To gain a better insight into the decision-making process of veterinarians in Europe, the Heads of Medicines Agencies and the Federation of Veterinarians of Europe has organized a survey involving 3004 practitioners (volunteering to answer the survey) from 25 European countries [213]. Training, published literature and experience were the most important factors recorded in the decision-making process, as well the risk for increase in antibiotic resistance and ease of administration. Since antibiotic sensitivity testing is usually performed in case of treatment failure, significant differences were observed according to types of practitioners and country. When the use of these tests is strongly recommended in national guidelines (e.g., Germany), it is performed more regularly. France, Germany and The Netherlands could render these tests mandatory before the prescription of antibiotics defined as critically important for use in humans.
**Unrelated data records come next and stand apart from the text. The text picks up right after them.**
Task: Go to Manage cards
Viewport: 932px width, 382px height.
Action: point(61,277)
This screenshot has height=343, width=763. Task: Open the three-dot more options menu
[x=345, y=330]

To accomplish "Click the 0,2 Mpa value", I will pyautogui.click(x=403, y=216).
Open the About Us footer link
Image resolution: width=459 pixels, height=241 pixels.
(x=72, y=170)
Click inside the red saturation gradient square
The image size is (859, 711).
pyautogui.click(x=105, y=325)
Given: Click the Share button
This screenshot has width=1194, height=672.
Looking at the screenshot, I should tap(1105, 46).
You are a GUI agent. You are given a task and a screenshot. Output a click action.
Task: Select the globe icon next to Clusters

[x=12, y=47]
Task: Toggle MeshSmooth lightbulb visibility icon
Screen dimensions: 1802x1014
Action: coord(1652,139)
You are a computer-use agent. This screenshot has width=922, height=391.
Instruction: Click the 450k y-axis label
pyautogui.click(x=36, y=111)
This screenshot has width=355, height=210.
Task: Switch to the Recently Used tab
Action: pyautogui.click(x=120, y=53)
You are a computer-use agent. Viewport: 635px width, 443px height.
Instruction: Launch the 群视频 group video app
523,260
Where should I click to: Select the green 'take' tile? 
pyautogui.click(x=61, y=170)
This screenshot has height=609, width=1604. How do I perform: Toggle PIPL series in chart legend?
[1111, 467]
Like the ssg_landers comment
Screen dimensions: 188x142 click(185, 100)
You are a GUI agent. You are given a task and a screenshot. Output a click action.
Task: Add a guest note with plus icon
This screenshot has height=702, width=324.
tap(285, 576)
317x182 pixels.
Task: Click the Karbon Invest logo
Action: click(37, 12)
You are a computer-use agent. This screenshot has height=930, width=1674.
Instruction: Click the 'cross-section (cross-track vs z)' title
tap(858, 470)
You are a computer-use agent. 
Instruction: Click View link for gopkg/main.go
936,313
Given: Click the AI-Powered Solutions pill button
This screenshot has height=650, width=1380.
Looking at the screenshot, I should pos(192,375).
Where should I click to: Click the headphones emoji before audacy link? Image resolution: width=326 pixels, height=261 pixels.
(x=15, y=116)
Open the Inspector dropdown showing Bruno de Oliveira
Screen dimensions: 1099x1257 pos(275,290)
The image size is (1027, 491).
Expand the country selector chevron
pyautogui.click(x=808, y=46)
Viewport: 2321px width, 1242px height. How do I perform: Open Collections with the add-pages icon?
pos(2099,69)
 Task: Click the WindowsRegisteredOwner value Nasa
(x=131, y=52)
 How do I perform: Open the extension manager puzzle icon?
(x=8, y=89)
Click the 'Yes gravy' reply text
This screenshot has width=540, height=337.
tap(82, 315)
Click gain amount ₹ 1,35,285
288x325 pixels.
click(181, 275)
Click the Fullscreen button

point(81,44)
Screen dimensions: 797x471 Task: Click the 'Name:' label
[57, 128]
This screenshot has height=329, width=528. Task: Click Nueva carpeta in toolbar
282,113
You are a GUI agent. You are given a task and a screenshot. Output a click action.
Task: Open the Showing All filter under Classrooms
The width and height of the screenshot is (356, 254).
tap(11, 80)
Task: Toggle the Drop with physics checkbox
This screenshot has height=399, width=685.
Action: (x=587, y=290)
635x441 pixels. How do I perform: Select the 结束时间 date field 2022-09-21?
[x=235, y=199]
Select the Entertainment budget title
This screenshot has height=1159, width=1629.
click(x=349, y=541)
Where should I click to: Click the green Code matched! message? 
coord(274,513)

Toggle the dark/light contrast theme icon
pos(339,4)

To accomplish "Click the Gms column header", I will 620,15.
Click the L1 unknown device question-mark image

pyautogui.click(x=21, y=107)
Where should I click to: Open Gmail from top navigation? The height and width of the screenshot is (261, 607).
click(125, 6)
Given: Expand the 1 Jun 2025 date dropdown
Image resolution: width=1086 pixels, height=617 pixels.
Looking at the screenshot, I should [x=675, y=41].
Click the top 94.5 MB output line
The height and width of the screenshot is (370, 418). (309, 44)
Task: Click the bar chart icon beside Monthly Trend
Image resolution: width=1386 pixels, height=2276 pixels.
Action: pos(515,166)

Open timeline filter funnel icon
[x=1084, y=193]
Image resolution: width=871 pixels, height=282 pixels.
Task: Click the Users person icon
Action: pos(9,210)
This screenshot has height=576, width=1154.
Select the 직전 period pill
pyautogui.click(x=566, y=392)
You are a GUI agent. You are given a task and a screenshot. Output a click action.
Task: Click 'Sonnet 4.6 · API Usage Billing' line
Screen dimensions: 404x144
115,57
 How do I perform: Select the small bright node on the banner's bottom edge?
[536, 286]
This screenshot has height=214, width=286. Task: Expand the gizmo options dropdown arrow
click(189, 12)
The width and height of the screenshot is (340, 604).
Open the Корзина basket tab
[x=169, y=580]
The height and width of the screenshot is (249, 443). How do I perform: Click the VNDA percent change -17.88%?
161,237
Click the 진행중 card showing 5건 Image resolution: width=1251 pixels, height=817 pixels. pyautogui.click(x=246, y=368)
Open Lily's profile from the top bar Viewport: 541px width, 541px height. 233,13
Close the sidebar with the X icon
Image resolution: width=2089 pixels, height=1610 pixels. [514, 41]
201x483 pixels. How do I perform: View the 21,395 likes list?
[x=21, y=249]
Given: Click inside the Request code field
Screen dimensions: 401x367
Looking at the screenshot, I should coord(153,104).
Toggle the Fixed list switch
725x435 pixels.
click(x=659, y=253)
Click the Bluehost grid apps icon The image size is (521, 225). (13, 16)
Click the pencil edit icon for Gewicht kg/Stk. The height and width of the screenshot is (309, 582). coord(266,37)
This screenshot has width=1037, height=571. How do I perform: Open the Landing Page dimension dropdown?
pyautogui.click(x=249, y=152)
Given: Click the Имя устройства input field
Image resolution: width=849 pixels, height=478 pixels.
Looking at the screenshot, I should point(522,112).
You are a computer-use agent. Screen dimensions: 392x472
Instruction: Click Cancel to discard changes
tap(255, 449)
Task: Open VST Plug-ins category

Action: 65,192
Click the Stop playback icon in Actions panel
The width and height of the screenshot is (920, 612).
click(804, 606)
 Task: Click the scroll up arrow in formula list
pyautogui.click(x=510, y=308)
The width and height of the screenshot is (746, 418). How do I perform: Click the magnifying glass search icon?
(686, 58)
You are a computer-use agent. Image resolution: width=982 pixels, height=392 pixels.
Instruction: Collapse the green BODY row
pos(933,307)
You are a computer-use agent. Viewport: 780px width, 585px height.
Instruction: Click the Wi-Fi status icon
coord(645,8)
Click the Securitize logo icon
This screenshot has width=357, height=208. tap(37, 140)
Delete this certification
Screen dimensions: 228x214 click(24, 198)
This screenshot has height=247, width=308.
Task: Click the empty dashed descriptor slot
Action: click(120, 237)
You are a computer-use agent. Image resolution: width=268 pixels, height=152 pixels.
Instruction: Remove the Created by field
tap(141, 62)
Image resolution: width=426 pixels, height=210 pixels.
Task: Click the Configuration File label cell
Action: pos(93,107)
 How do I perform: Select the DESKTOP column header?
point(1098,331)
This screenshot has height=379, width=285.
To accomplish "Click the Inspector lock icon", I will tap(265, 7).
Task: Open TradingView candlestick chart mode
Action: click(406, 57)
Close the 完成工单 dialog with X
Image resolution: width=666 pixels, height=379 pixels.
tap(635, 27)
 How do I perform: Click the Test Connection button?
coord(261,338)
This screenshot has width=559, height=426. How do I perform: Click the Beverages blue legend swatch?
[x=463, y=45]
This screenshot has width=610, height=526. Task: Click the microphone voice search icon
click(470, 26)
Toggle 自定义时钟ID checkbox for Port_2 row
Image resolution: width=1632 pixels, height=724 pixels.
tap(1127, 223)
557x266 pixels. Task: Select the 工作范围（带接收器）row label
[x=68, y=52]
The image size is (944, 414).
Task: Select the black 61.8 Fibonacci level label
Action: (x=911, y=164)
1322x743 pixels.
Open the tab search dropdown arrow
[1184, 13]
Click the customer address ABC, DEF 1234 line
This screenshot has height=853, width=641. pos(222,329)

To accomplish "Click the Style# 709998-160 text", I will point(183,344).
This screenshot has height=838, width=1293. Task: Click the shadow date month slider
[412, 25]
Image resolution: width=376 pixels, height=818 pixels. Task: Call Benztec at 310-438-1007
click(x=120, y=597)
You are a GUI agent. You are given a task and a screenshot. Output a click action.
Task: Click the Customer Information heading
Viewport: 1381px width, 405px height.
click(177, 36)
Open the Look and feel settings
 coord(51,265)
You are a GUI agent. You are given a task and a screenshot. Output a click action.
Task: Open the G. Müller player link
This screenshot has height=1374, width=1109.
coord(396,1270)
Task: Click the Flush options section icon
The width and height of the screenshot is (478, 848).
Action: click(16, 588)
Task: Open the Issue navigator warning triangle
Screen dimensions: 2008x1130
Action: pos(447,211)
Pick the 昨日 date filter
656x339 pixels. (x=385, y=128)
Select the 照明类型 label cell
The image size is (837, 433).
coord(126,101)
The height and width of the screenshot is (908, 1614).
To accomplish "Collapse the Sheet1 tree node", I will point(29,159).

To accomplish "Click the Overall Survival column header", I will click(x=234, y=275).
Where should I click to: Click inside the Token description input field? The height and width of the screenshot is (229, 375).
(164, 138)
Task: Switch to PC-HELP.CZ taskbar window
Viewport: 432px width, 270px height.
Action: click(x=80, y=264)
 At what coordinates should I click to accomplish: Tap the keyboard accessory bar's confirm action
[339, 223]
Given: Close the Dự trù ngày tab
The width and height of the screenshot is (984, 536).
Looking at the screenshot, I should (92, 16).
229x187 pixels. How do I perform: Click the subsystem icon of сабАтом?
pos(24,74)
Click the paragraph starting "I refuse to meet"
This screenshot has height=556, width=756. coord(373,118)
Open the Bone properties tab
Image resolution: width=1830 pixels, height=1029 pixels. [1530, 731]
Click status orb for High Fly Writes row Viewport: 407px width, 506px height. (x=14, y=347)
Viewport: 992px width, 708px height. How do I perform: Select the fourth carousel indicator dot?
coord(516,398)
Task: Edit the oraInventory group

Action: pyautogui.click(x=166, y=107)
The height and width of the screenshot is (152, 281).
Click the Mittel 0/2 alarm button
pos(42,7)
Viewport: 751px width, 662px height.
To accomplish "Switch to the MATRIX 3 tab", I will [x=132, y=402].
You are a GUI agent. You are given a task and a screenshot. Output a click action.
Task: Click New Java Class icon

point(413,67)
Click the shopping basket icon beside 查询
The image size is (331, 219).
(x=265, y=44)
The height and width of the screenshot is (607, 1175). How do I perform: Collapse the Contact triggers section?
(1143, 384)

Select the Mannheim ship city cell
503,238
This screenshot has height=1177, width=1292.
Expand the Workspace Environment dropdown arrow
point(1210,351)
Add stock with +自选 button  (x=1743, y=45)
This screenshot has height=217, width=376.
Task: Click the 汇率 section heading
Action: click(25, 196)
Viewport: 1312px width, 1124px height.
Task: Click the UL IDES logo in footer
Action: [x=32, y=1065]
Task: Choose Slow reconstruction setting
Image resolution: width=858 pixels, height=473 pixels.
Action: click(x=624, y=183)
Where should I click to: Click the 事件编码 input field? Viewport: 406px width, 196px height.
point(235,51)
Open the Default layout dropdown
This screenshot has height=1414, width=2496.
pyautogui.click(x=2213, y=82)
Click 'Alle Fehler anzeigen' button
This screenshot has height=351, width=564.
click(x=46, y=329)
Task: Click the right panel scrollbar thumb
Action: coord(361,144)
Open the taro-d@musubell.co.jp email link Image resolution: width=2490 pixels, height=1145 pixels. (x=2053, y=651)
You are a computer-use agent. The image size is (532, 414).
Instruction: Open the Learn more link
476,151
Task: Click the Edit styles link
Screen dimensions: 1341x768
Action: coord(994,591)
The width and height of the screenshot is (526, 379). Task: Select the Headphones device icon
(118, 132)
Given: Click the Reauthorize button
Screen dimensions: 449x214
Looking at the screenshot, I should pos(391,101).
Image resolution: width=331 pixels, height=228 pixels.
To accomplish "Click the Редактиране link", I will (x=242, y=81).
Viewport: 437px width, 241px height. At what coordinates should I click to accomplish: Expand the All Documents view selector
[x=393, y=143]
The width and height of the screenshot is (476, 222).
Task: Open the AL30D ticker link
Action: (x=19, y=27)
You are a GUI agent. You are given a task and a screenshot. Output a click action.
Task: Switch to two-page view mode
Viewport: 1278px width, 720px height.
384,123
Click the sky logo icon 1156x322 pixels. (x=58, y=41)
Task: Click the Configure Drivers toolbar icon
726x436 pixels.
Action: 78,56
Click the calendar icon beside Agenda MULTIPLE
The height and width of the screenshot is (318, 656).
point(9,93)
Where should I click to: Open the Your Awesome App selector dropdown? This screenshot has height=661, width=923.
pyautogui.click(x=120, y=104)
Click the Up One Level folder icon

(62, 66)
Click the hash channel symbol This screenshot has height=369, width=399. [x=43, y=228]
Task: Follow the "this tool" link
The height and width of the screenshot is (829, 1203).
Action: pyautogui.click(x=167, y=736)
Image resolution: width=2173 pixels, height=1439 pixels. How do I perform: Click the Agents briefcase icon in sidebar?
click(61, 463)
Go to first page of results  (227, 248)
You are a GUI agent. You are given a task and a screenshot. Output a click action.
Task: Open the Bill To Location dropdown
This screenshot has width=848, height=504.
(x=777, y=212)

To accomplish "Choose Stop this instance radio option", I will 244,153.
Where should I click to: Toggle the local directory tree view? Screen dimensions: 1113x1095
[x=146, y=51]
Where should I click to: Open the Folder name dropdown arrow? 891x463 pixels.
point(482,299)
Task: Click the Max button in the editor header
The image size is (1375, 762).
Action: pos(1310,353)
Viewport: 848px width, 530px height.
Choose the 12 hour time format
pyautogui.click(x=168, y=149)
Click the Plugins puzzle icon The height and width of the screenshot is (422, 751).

Other measures

WHO has declared that antimicrobial resistance ‘is a complex problem driven by many interconnected factors; single, isolated interventions have little impact’ [214]. Environment must be protected from unnecessary antibacterial contamination, which requires outreach, education, communication, monitoring and transparency [215]. Management of terrestrial agriculture, treatment of wastewater (from municipalities, pharmaceutical manufacturing and hospitals) and aquaculture are particularly important. For veterinary practice, there is a general need to apply good standards of infection prevention and control. For MRSA, control measures have been proposed such as screening of all incoming cases for infection and/or nasal carriage at admission to a veterinary hospital; hygiene measures undoubtedly the most important (hand washing, gloves, masks, eye protection, disposable aprons for contact with wounds, body fluids or other contaminated, cleaning and disinfection); isolation of all suspect cases of MRSA infection [23]. Similarly, Suthar et al. have assessed a model to reduce the transmission of resistant bacteria in a veterinary hospital: the most important measures seem to be the reduction of the average length of stay of patients and hygiene measures for the staff and transmission points [216]. Keeping animals healthy is also necessary to reduce the usage of antibiotics. These ideal management practices (low animal density, improved nutritional measures) can help to control the dissemination of resistance genes between animals and from animal manure to aquatic systems and agricultural resources. Removal of antibiotic growth promoter (AGP) can generate a substantial increase in the incidence of infectious diseases in livestock and poultry, and leads to a parallel increase in the therapeutic use of antibiotics. Alternatives to AGP (e.g., plant extracts and derived substances such as tannins) are being successfully used as additives in poultry feed [217]. Antibiotic pressure could also be reduced by the availability of reliable alternative control measures such as bacteriophage treatments and vaccinations [5,218–220]. For instance, with regards to aquaculture, vaccines may help alleviate the need for antibiotics, and this option has been tried with success in Norway [221]. Expert Rev. Anti Infect. Ther. 12(12), (2014)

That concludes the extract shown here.